US Acetone Prices Hold Steady in Early July After 5.18% June Rally

US Acetone Prices Hold Steady in Early July After 5.18% June Rally

Jane Austen 13-Jul-2026

U.S. acetone markets began July on a stable footing after a volatile June that finished 5.18% higher month on month. Ample supply, muted restocking, and cautious procurement kept spot activity calm, even as firmer MMA pricing and a 0.1% gain in national industrial production hinted at marginally healthier downstream pull. Demand signals stayed mixed: MMA buyers showed little restocking, distributors declined forward purchases, and solvent blenders and coatings consumers ran conservatively. On the supply side, producers benefited from lower costs and steady operations; mid June cumene softened by roughly 2.10%, improving unit economics and easing margin pressure. No outages were reported across domestic units or the propylene–cumene chain, supporting comfortable inventories. Weekly action featured a sharp mid June slide of more than 4%, followed by stabilization into late June and early July, with assessments flat through the week ending 3 July. Looking ahead, the base case is range bound pricing anchored by long supply, modest demand improvements, and ongoing feedstock relief. A decisive move likely requires renewed restocking from MMA producers, a feedstock shock, or an unforeseen disruption. Absent those, pricing should hold near current levels steady.

United States acetone fundamentals held steady in early July after a turbulent June that ultimately closed firmer.

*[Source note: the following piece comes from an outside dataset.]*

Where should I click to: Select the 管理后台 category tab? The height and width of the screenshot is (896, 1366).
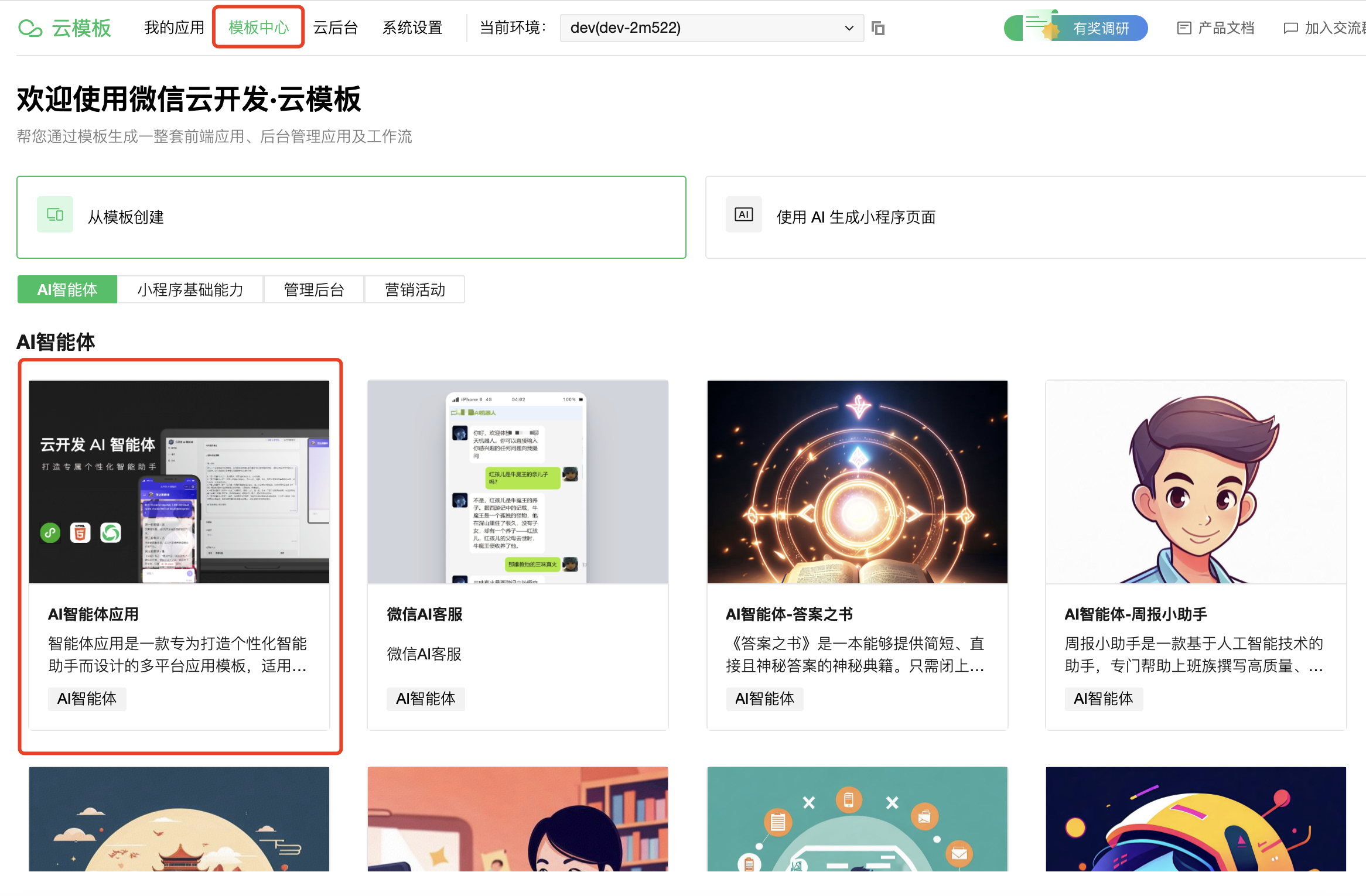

Month on month, June assessments rose about 5.18% after a mid-month slide and a late rebound, leaving early-July spot indicators largely unchanged. Supply remained ample and restocking stayed muted, so day-to-day trading in acetone was orderly and range-bound. Buyers signalled caution, and procurement activity clustered tightly around routine requirements, keeping the acetone market calm to open the month.

End-use demand was uneven. MMA producers were a weak source of pull as market checks found little restocking, while distributors avoided forward purchases and kept inventories comfortable. Solvent blenders and coatings buyers also trimmed runs, softening offtake for acetone derivatives without triggering outright slackness. Countering that, broader industry data hinted at a modest late-June improvement: U.S. MMA prices ticked higher and national industrial production posted a 0.1% gain, which suggested incremental downstream resilience for acetone. Even so, most participants preferred to wait for clearer signals before lifting volumes.

On supply, producers benefited from lower input costs and steady operations. Cumene softened by roughly 2.10% in mid-June, trimming production costs for acetone makers and easing margin pressure. No outages were reported in U.S. acetone units or along the propylene–cumene chain, so effective capacity stayed healthy and inventories remained comfortable. Reluctance among distributors to forward buy further reduced any sense of scarcity, leaving sellers to compete for limited restocking while acetone input economics improved.

Near-term outlook: stable to range-bound. Analysts expect comfortable inventories, continued cumene relief, and only gradual downstream improvement to anchor acetone within a narrow band. A meaningful shift likely requires renewed restocking from MMA producers, a feedstock shock, or an unexpected outage; absent those triggers, U.S. acetone values should hold close to current marks while traders watch arbitrage, logistics, and macro data. In short, acetone supply is ample, acetone demand is cautious, and acetone pricing reflects that balance. Participants are watching cumene trends, benzene and propylene signals, and any shift in distributor buying behaviour, as these could tilt margins and prompt quicker price responses. Weather-related logistics, holiday working schedules, and macro prints on construction and durable goods will shape sentiment, but none currently point to a decisive near-term break.